LAWS(ALL)-1982-2-47

GULAB SHANKAR TIWARI Vs. DEPUTY DIRECTOR OF CONSOLIDATION

Decided On February 17, 1982
GULAB SHANKAR TIWARI Appellant
V/S
DEPUTY DIRECTOR OF CONSOLIDATION Respondents

JUDGEMENT

(1.) THIS petition under Article 226 of the Constitution is directed against the order dated 7-4-1980 passed by the Deputy Director of Consolidation, Allahabad, allowing the revision filed by opposite parties Nos. 3 and 4 Bal Govind and Tulsi Ram and setting aside the orders dated 14th December 1979 and 8th February 1980 passed by the Consolidation Officer and further directing that the Amaldaramad of the order dated 8-11-1979 passed by the Consolidation Officer under section 12 of the U. P. Consolidarion of Holdings Act be made in the names of opposite parties nos. 3 and 4 on the plots in dispute which they had purchased from Smt. Phulwasi, opposite party No. 5, through registered sale deed dated 3rd October 1979.

(2.) THE petitioner Gulab Shanker Tewari filed an application before the Consolidation Officer for setting aside of the aforesaid order of mutation dated 8th November 1979 with the allegations that he is in possession over the land in question on the basis of loan advanced by him to Smt. Phulwasi on 24th December 1969. He thus became Bhumidhar of the land under section 164 of the UP ZA and LR Act. It was further pleaded that Smt. Phulwasi had not executed any sale deed in favour of opposite parties Nos. 3 and 4 and they had on the basis of fictitious and forged sale deed got the mutation order in their favour by practising fraud upon the court. It was further pleaded that since Smt. Phulwasi was left with no interest in the land in dispute and the objector-petitioner was in possession over it and as such she could not transfer it to opposite parties Nos. 3 and 4 and the mutation order passed in their favour be set aside. On this application the Consolidation Officer passed an order on 14th December 1979 directing notices to be issued to opposite parties nos. 3 and 4 on the ground that Gulab Shankar had no locus standi to apply for setting aside the mutation order passed in their favour, which was not obtained by playing fraud upon court. It was further asserted that Smt. Phulwasi had executed a valid sale deed in their favour and their names deserved to be mutated on the land in question and the aforesaid order setting aside Amaldaramad of mutation order in their favour be recalled and the application filed by the petitioner for setting aside the said mutation order be rejected being not maintainable.

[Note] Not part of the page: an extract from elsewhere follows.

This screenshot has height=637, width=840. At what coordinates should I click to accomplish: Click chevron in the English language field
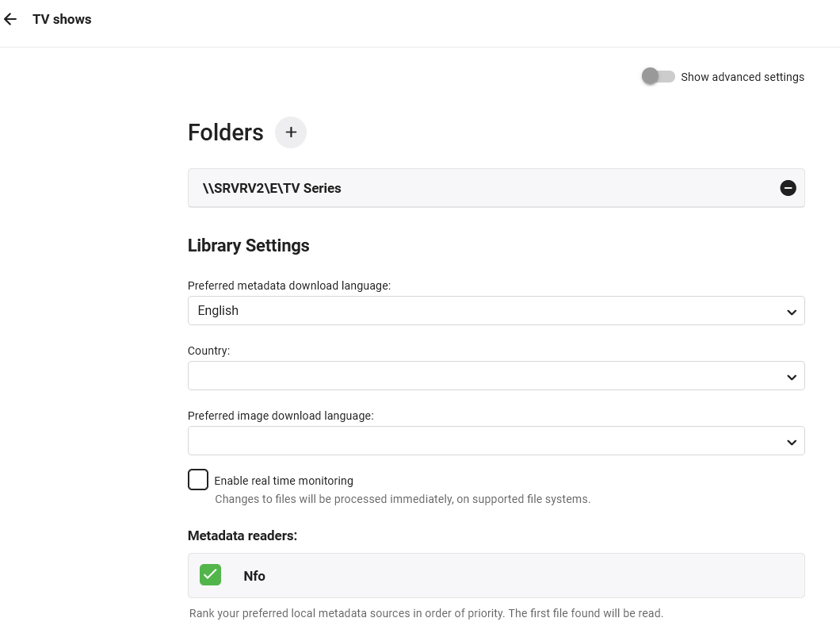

(3.) ANNEXURE 1 to the rejoinder affidavit filed by the petitioner appears to be an agreement for sale said to have been executed by Smt. Phulwasi on 24th October 1976 in favour of the petitioner. The said document is not a mortgage deed nor it can be construed as such. It is also not registered. There is a recital in the said document that for a sum of Rs. 35, 000/- Smt. Phulwasi had contracted to sell it to the petitioner Gulab Shanker and a sum of Rs, 15, 000/- was paid as earnest money and that Gulab Shanker was put into possession over the land in dispute. It is also mentioned in the said document that the sale deed is to be executed within a period of three years in favour of Gulab Shanker. This document therefore purports to be an agreement for sale and not a possessory mortgage. The provisions of section 164 of the UP ZA and LR Act are, therefore, not attracted and the petitioner cannot claim to have acquired Bhumidhari rights on the basis of the said document. The genuineness of the said document is challenged and it has also not been proved. In this view of the matter the petitioner cannot urge on its basis to have acquired Bhumidhari rights in the land in dispute. It is now well settled that no rights accrue in the property on the basis of agreement for sale. Bhumidhari rights will accrue in the land only upon the execution of the sale deed and not on the basis of an agreement for sale although possession might have been delivered to the person in whose favour the agreement for sale was executed. The agreement for sale will be enforced on being established that it was a genuine document and that the party had contracted to sell the property in question. Since this question is not involved in the present case I do not express any opinion about the validity or the genuineness of the alleged agreement for sale.